** WRITTEN INSTRUCTION A **
Reproduce the passage from the Sutherland Springs church shooting article starting with "Some of those" and going on through "spanning three generations.".
** WRITTEN INSTRUCTION B **
According to the Sutherland Springs church shooting article, how many of those killed were 14 or younger?
** WRITTEN INSTRUCTION C **
Pick up the Sutherland Springs church shooting article after its final sentence and keep writing.

** DOCUMENT SEGMENT **
● ● ● ● ● ● ●
Texas officials identify victims of church massacre as investigators seek answers on gunman's phone
Authorities in Texas on Wednesday identified the 26 victims of the church massacre in Sutherland Springs, Texas, three days after a black-clad gunman stalked through the pews of First Baptist Church and killed or wounded nearly every member of the congregation during services.
The attack tore through the small community outside San Antonio, with the shooter targeting children, a pregnant woman and senior citizens alike. Among the victims in the church were eight men and 17 women. Seven of those killed were 14 or younger. Officials said the toll of 26 dead included the unborn child of Crystal Marie Holcombe, who was pregnant. The other victims were between 1 and 77 years old.
Some of those killed in the massacre had already been identified, their painful stories related by friends, relatives and public officials. The full list captured the full scale of an attack in which mothers threw themselves atop children to protect them, and one family - the Holcombes - suffered losses spanning three generations.
Investigators have spent the days since the shooting probing the background of Devin P. Kelley, the 26-year-old gunman, who left behind a volatile, sometimes violent life riddled with warning signs before entering the church.
Kelley, who killed himself after the rampage Sunday, had a string of troubling incidents in recent years, including a conviction for domestic assault, an escape from a mental health facility and reports that he made death threats against his military superiors.
● ● ● ● ● ● ●
** SOURCE MATERIAL **
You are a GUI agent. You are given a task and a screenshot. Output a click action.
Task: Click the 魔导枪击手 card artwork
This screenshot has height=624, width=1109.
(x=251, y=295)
● ● ● ● ● ● ●
** RIGHT ANSWER A **
Some of those killed in the massacre had already been identified, their painful stories related by friends, relatives and public officials. The full list captured the full scale of an attack in which mothers threw themselves atop children to protect them, and one family - the Holcombes - suffered losses spanning three generations.

** RIGHT ANSWER B **
Seven

** RIGHT ANSWER C **
Law enforcement officials in Texas, while not publicly identifying a motive for the attack, said it occurred while Kelley was having a conflict with his relatives, particularly his mother-in-law, who attended the church but was not there during the rampage. Kelley had sent her threatening text messages, said Freeman Martin, a regional director with the Texas Department of Public Safety.
Martin said more information about the dispute might be found on Kelley's phone, which was recovered after the shooting, but so far, investigators say they have been unable to see what is on the device.
The FBI said they have taken the phone to their facility in Quantico, Virginia, but have been unable to unlock it. According to people familiar with the matter, Kelley had an iPhone, the same type of phone that was at the center of a protracted fight between the FBI and Apple over encryption after a previous shooting rampage.
In the wake of the December 2014 terrorist attack in San Bernardino, California, which killed 14 people and wounded 22 others, the FBI said it was unable to access an iPhone used by one of the two shooters. The federal government sought to force Apple to help unlock the phone but the tech giant refused, and the dispute boiled over into a very public and, at times, remarkablybitter back and forth about encryption and security.
That particular fight was resolved not by the courts, but when the bureau said an outside group helped them access the phone's data using a tool that then-FBI Director James Comey said would work on only a fraction of iPhones. Now the FBI and Apple are bracing for another potential fight, although the people familiar with the case said it could take weeks for the FBI to determine whether it can access the device's data without Apple's assistance.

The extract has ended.